(Stored data)
-- -- --

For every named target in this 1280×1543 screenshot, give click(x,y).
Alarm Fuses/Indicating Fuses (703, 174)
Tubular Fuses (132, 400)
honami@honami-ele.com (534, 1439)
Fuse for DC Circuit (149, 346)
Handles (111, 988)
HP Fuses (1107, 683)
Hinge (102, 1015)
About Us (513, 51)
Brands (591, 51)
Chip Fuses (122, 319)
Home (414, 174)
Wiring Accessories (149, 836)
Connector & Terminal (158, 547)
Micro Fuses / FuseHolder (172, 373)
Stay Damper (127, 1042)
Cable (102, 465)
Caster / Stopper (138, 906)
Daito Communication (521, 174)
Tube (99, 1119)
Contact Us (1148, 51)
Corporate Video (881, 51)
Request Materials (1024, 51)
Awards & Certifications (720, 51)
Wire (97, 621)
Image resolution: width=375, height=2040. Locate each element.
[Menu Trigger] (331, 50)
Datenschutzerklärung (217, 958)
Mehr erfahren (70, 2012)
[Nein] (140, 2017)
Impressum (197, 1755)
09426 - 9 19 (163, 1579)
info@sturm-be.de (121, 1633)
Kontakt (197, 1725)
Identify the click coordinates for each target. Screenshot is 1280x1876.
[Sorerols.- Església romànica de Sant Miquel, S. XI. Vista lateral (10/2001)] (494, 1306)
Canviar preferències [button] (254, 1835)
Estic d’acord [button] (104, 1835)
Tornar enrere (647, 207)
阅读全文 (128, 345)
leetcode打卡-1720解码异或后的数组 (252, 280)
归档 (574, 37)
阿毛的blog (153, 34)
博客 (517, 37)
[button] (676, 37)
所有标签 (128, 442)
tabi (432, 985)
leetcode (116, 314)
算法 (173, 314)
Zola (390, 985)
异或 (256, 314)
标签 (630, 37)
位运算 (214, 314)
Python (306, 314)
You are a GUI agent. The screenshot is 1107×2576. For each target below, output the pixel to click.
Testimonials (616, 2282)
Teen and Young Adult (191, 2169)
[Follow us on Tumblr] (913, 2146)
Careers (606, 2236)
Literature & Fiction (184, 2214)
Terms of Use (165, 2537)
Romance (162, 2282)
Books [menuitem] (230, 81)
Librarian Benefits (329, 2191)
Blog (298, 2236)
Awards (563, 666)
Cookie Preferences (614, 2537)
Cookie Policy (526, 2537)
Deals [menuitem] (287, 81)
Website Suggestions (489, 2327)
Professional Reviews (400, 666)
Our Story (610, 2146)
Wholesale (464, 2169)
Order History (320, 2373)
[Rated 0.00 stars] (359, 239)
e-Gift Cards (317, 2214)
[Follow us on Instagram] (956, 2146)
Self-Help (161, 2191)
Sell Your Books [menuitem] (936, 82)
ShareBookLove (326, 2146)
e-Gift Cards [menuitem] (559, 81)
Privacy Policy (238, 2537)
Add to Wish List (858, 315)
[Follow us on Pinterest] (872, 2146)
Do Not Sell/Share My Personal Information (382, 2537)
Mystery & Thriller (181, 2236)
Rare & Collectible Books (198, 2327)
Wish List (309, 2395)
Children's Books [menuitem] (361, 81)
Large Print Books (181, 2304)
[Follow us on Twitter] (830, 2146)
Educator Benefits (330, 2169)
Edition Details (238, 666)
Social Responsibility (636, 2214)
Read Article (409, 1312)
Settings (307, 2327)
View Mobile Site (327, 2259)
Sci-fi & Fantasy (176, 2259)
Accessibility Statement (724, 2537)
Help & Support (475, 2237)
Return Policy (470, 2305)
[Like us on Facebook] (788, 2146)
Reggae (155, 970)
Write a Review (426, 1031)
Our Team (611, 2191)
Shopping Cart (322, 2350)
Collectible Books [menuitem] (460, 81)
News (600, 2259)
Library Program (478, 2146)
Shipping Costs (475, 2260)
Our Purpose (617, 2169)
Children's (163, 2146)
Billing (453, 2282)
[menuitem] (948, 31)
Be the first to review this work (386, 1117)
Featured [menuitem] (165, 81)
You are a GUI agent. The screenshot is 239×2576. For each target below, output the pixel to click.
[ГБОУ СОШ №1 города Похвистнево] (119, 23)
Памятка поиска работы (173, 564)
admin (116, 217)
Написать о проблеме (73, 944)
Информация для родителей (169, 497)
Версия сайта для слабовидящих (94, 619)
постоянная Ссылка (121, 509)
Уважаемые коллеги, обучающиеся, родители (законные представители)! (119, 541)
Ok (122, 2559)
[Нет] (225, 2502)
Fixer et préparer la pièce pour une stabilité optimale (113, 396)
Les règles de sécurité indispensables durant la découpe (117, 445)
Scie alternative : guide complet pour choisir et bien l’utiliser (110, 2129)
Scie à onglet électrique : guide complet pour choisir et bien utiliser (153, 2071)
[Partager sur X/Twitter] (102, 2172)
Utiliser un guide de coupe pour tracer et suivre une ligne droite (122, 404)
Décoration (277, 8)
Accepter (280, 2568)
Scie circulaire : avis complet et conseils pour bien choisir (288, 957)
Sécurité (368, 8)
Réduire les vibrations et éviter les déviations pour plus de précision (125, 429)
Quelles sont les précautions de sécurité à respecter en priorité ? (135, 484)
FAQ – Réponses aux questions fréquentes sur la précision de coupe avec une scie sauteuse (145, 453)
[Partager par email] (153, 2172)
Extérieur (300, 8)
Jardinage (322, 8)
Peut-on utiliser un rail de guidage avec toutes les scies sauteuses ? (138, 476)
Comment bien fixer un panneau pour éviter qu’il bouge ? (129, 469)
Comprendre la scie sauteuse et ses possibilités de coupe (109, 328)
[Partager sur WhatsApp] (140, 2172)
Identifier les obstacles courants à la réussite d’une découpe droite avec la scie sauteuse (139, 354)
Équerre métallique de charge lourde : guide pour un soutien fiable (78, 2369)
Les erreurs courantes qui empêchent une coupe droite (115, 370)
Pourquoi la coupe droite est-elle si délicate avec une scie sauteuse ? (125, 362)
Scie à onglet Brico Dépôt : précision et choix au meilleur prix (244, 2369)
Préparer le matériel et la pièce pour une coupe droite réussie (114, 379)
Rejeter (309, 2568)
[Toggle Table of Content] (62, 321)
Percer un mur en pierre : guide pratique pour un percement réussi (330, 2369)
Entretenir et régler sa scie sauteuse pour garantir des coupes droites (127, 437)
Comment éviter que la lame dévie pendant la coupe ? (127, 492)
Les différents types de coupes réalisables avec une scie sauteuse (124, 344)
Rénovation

-- -- --

Return, unchanged, the run of lines above that opens with the line containing "标签 (630, 37)" and closes with the line containing "Social Responsibility (636, 2214)". Include both.

Answer to the problem:
标签 (630, 37)
位运算 (214, 314)
Python (306, 314)
You are a GUI agent. The screenshot is 1107×2576. For each target below, output the pixel to click.
Testimonials (616, 2282)
Teen and Young Adult (191, 2169)
[Follow us on Tumblr] (913, 2146)
Careers (606, 2236)
Literature & Fiction (184, 2214)
Terms of Use (165, 2537)
Romance (162, 2282)
Books [menuitem] (230, 81)
Librarian Benefits (329, 2191)
Blog (298, 2236)
Awards (563, 666)
Cookie Preferences (614, 2537)
Cookie Policy (526, 2537)
Deals [menuitem] (287, 81)
Website Suggestions (489, 2327)
Professional Reviews (400, 666)
Our Story (610, 2146)
Wholesale (464, 2169)
Order History (320, 2373)
[Rated 0.00 stars] (359, 239)
e-Gift Cards (317, 2214)
[Follow us on Instagram] (956, 2146)
Self-Help (161, 2191)
Sell Your Books [menuitem] (936, 82)
ShareBookLove (326, 2146)
e-Gift Cards [menuitem] (559, 81)
Privacy Policy (238, 2537)
Add to Wish List (858, 315)
[Follow us on Pinterest] (872, 2146)
Do Not Sell/Share My Personal Information (382, 2537)
Mystery & Thriller (181, 2236)
Rare & Collectible Books (198, 2327)
Wish List (309, 2395)
Children's Books [menuitem] (361, 81)
Large Print Books (181, 2304)
[Follow us on Twitter] (830, 2146)
Educator Benefits (330, 2169)
Edition Details (238, 666)
Social Responsibility (636, 2214)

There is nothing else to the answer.